[Required work] Please rewrite the lines between the one holding "The width and" and the one holding "Action: point(371,188)", inclusive, swapping "football" for "soccer ball" and changing nothing else. Give only those lines, without the pictures.

-- START The data --

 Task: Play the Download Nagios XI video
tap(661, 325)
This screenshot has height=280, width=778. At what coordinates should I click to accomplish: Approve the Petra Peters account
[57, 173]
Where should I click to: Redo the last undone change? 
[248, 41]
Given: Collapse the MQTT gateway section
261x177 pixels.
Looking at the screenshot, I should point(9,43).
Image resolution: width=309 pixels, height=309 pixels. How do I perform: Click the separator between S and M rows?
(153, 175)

-- END The data --
-- START The data --

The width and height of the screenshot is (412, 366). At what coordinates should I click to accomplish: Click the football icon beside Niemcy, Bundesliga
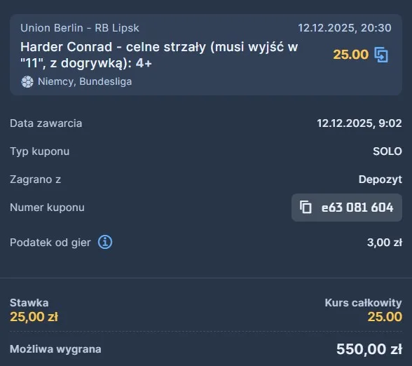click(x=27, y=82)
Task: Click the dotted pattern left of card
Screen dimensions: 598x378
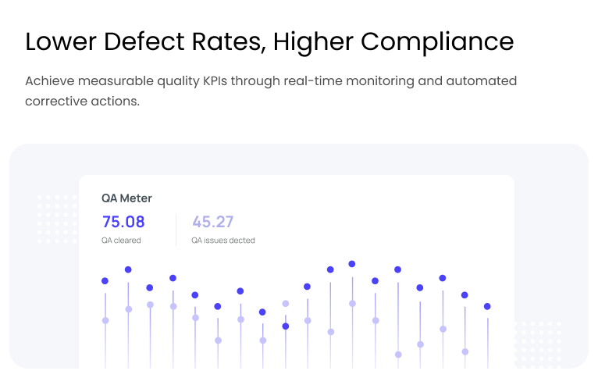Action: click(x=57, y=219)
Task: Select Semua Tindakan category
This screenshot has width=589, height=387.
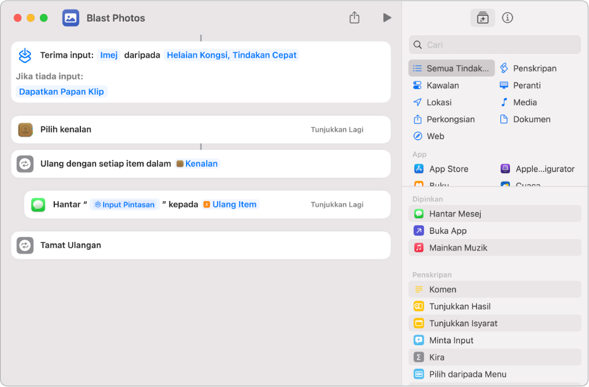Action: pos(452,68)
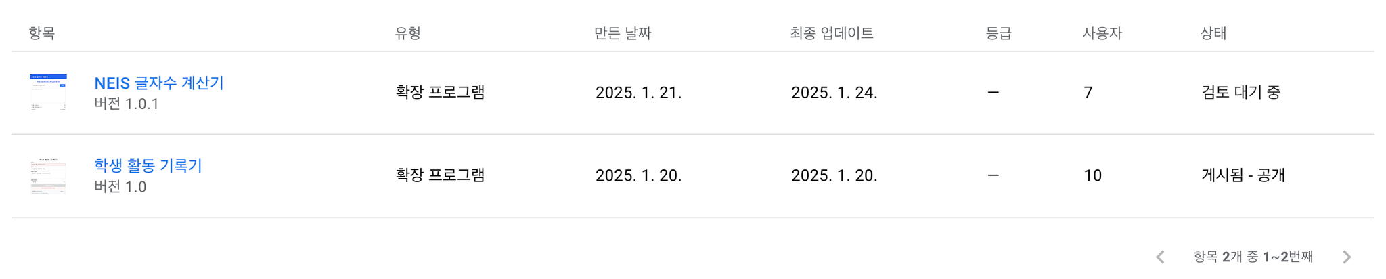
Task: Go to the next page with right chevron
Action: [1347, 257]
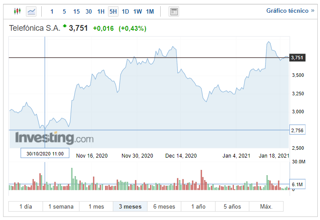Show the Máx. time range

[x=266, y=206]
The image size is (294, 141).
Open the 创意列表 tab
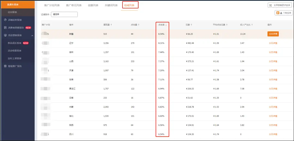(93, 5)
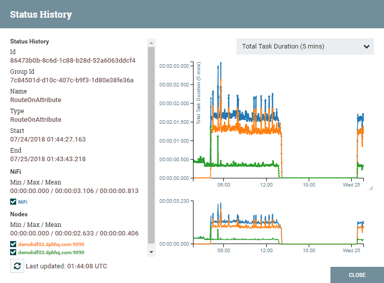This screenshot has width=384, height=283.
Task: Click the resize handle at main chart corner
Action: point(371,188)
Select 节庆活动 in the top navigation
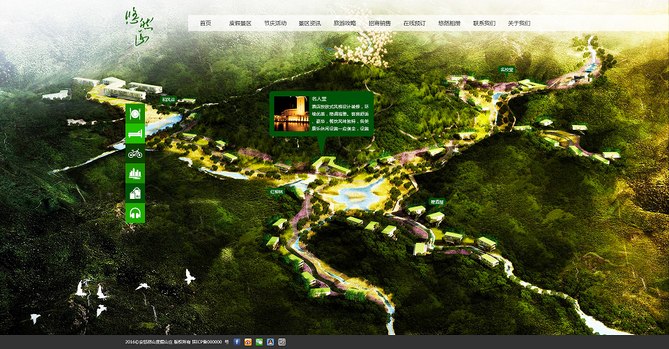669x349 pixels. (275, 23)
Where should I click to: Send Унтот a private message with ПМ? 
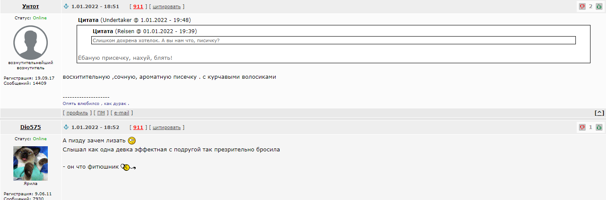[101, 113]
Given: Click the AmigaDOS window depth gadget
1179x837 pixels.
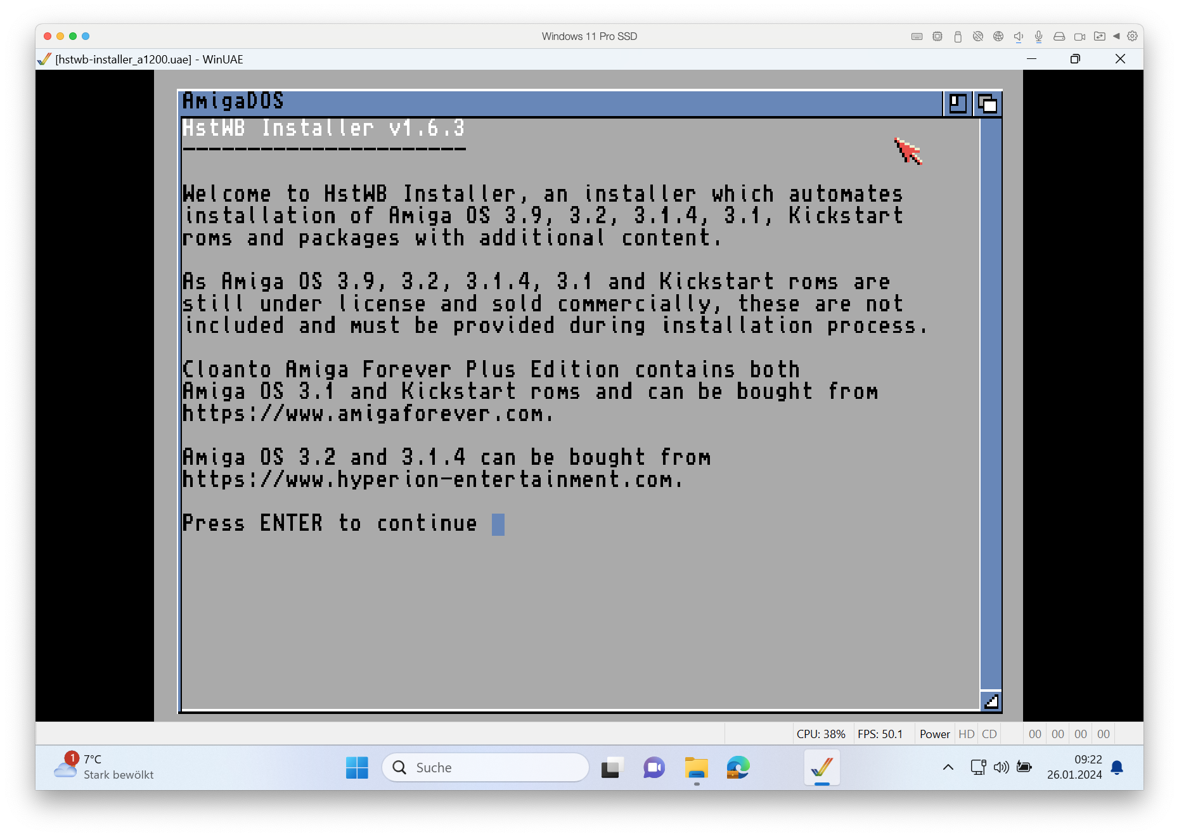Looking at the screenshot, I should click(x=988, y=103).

-- END The data --

[Reply to the task]
The width and height of the screenshot is (412, 366). At what coordinates should I click to accomplish: Click the soccer ball icon beside Niemcy, Bundesliga
click(x=27, y=82)
Task: Click the dotted pattern left of card
Screen dimensions: 598x378
Action: click(x=57, y=219)
Task: Select Semua Tindakan category
This screenshot has width=589, height=387.
Action: pos(452,68)
Task: Go to the next page with right chevron
Action: [1347, 257]
Show the Máx. time range

[x=266, y=206]
The image size is (294, 141).
Open the 创意列表 tab
(93, 5)
This screenshot has width=384, height=283.
Task: Click the resize handle at main chart corner
Action: point(371,188)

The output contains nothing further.